Hakkaniyet desem değil.
Kural desem değil.
Yasaları böyle desem değil.
Peki ne bu?
Koydukları şu meşhur kriterlere biri de bu
“evliliğin işgalden bağımsız gerçekleşmesi, her iki ebeveynin de yurt dışında yaşıyor
olmaları ve yurt dışında evlenmiş ve akabinde Kıbrıs’a (özgür veya işgal altındaki
bölgeler) dönmüş olmaları)..
Eğer bu haber gerçekse yuh diyorum
Bu inanılır gibi değil! Sayın Hristodulidis’in yönetiminin sorunu çözecek(miş) gibi yapıp
aslında hiçbir şeyi çözmeye niyetli olmadığını görüyoruz. Adeta dalga geçiyorlar
bizimle.. Kaldı karşımıza konan bu “kriterler” insan haklarına taban tabana zıt! Hak
sahiplerinin tamamı bu ülkede doğdu. Ya annesi Kıbrıslıdır ya babası.. Dolayısıyla bu
hak sahibi çocuklar en az Sayın Hristodulidis kadar Kıbrıslı.
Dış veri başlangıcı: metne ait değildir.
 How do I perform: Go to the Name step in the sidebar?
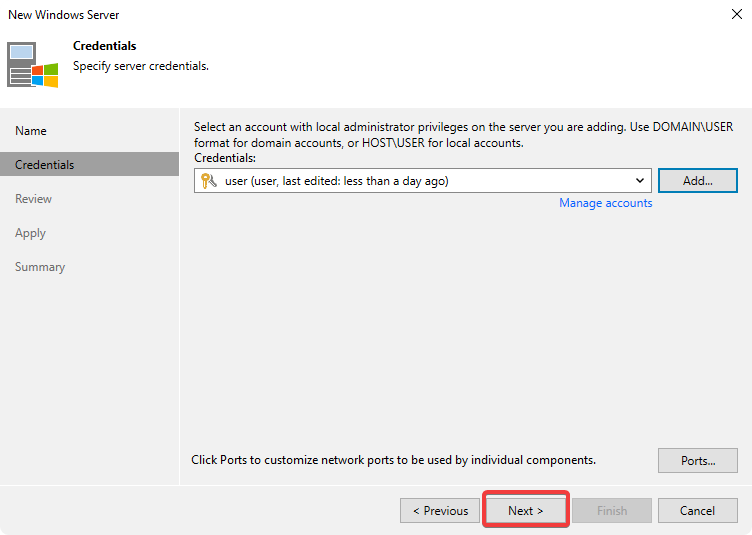point(31,131)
Yok işgal alanı,yok işgal bölgesi deyip bu gerçeği hasıraltı edemezsiniz.
Bu çocukların suçu ne?
İnsan hakları diye diye mangalda kül bırakmayan kurumlar nerede?
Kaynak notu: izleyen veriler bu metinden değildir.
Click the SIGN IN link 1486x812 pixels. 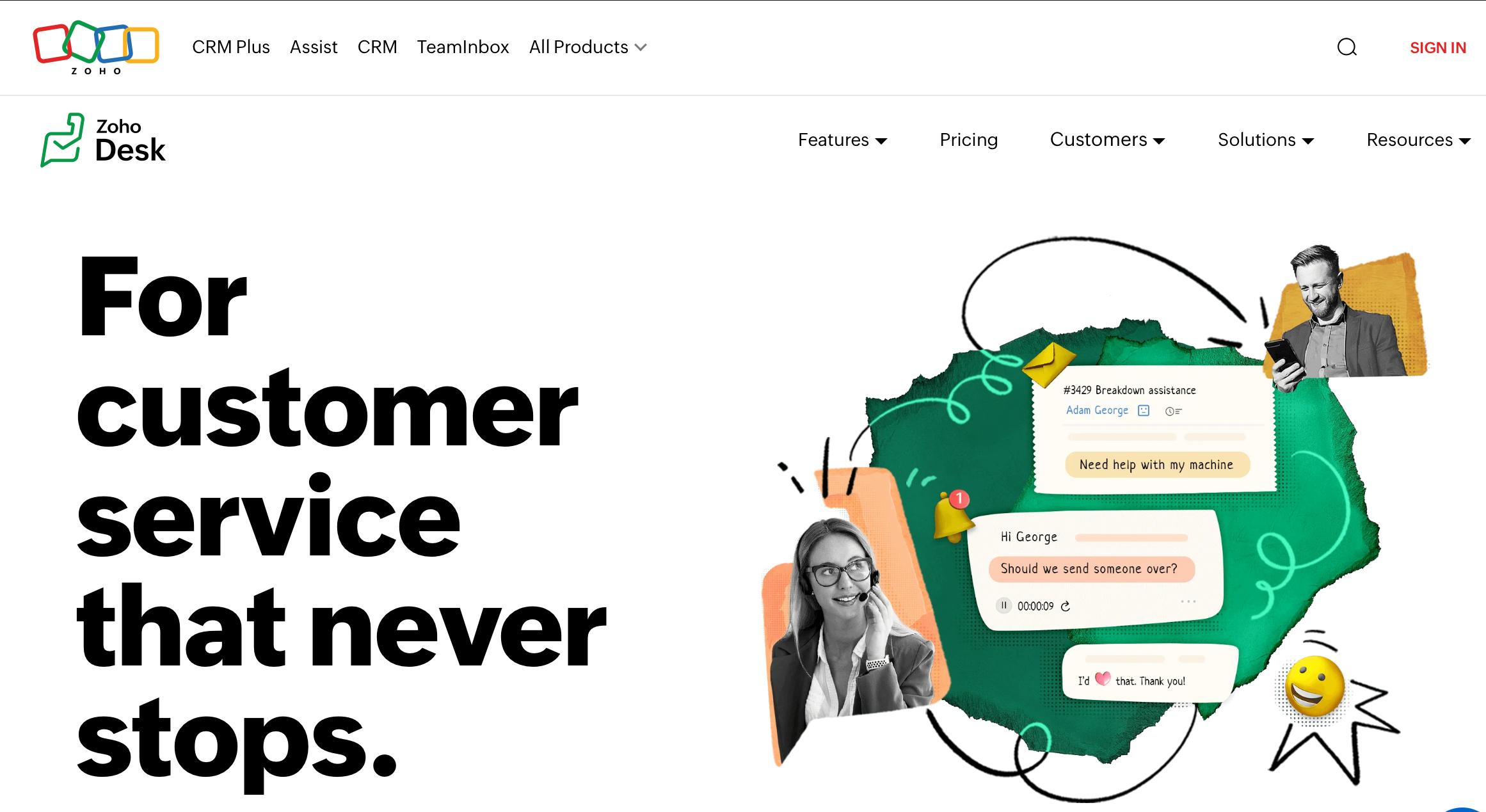(1437, 48)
Dolayısıyla AB’nin ve BM'nin bu açık insan hakları ihlali konusunda gözlerini,kulaklarını
kapatmaması ve daha fazla bu hak ihlaline sessiz kalmaması gerekiyor.
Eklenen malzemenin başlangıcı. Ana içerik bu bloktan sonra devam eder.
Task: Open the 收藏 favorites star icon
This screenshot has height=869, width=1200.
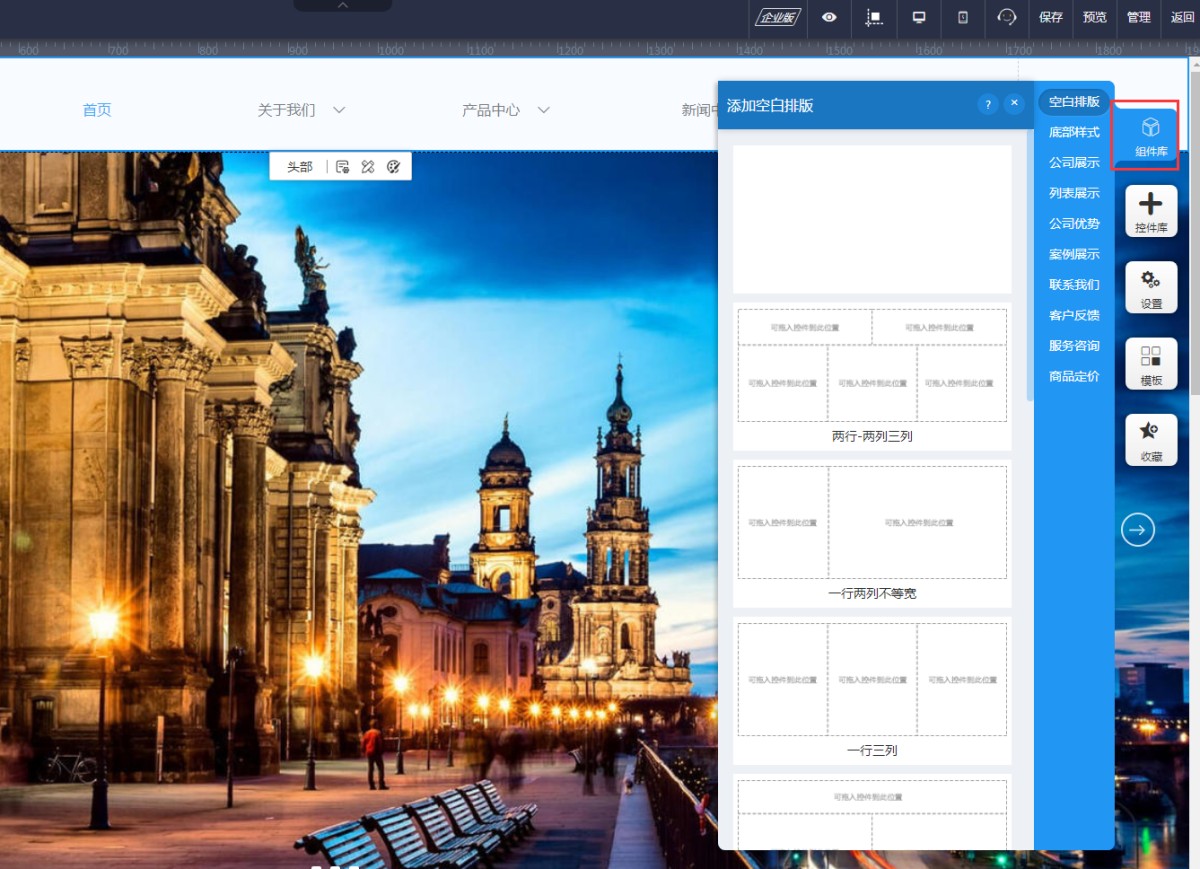Action: pos(1150,439)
Parayla pulla pasaport satarak 7 düvele satılık pasaport dağıtan bir anlayış, Kıbrıs'ta
doğmuş Kıbrıslı anne veya babaların çocuklarına vatandaşlık vermeyerek ırkçı bir
yaklaşım sergiliyor uluslararası toplumun gözleri önünde,bu kabul edilebilir değil.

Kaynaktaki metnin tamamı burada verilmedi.